● **CONSIGNE**
Relevez tous les adjectifs que l'extrait sur le film Mouchette fait précéder de l'expression « tout aussi ».

● **EXTRAIT À LIRE**

***

Tout aussi déprimant et sombre que le film tourné l’année précédente, Mouchette met de nouveau en évidence la cruauté et la misère, et dresse un constat social alarmant s’imposant comme le pendant « humain » de la trajectoire de l’âne Balthazar dans le film de 1966. Tout aussi épuré dans sa forme et dans sa direction d’acteurs, le film suit la trajectoire désespérée d’une jeune fille abonnée au malheur. Les dialogues sont rares et tout aussi atones que dans le film précédent, les corps à nouveau morcelés par les cadrages et le montage de Bresson, plus que jamais concentré sur les mouvements mécaniques de ses personnages. Cette distance froide – quasi-Brechtienne – annihile définitivement les sentiments d’indignation ou de révolte que pourraient provoquer les situations auprès du spectateur, pour finalement dégager un sentiment de désespoir à nouveau profondément lié au destin, auquel on ne peut rien faire ni rien changer. Le tout s’avère au final réellement troublant, d’autant que la photographie et le découpage des plans s’avère d’une rare beauté, poétique, rappelant presque, dans le cas de la dernière séquence, la sombre obsession picturale de Magritte pour l’image du voile. Réglé comme du papier à musique, ne versant jamais dans le misérabilisme, nous proposant des plans donnant l’impression d’avoir été pensés au millimètre, Mouchette s’avère un prolongement des plus intéressants à la réflexion entamée par Bresson l’année précédente sur Au hasard Balthazar.

***

● **DONNÉES FOURNIES**

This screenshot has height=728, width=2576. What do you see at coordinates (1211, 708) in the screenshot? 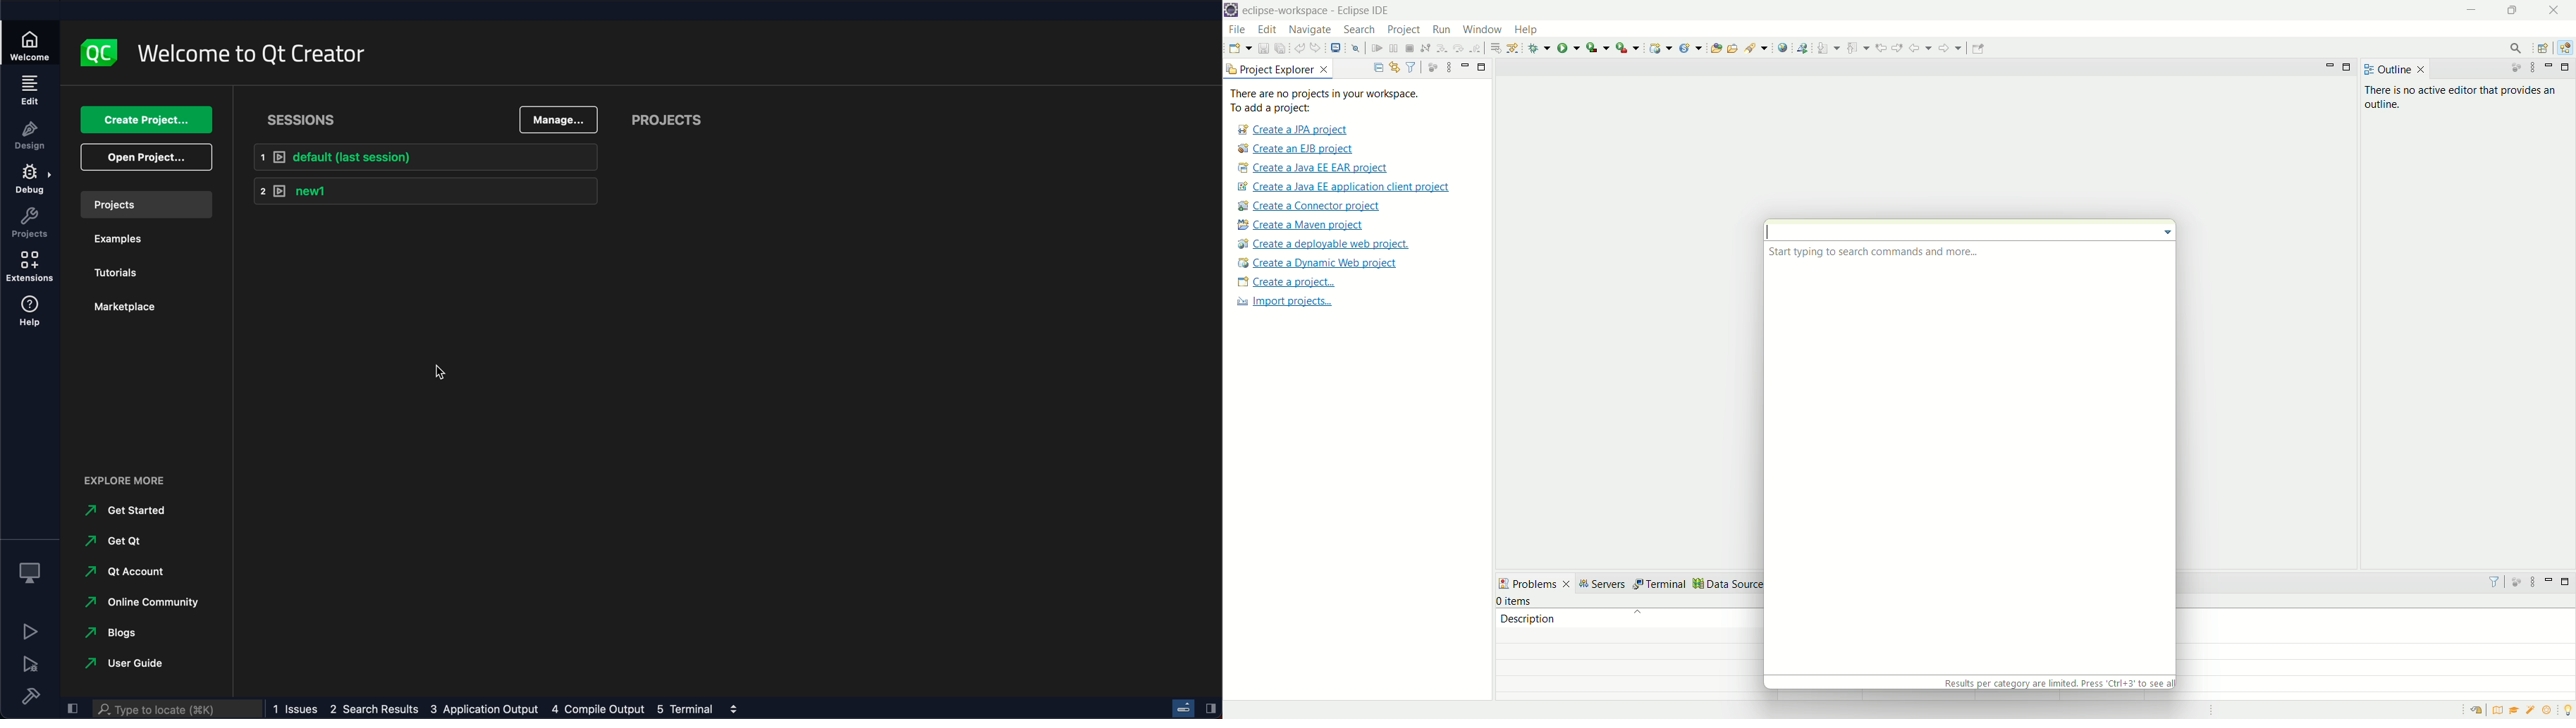
I see `close slidebar` at bounding box center [1211, 708].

***

● **RÉPONSE**
déprimant, sombre, épuré, atones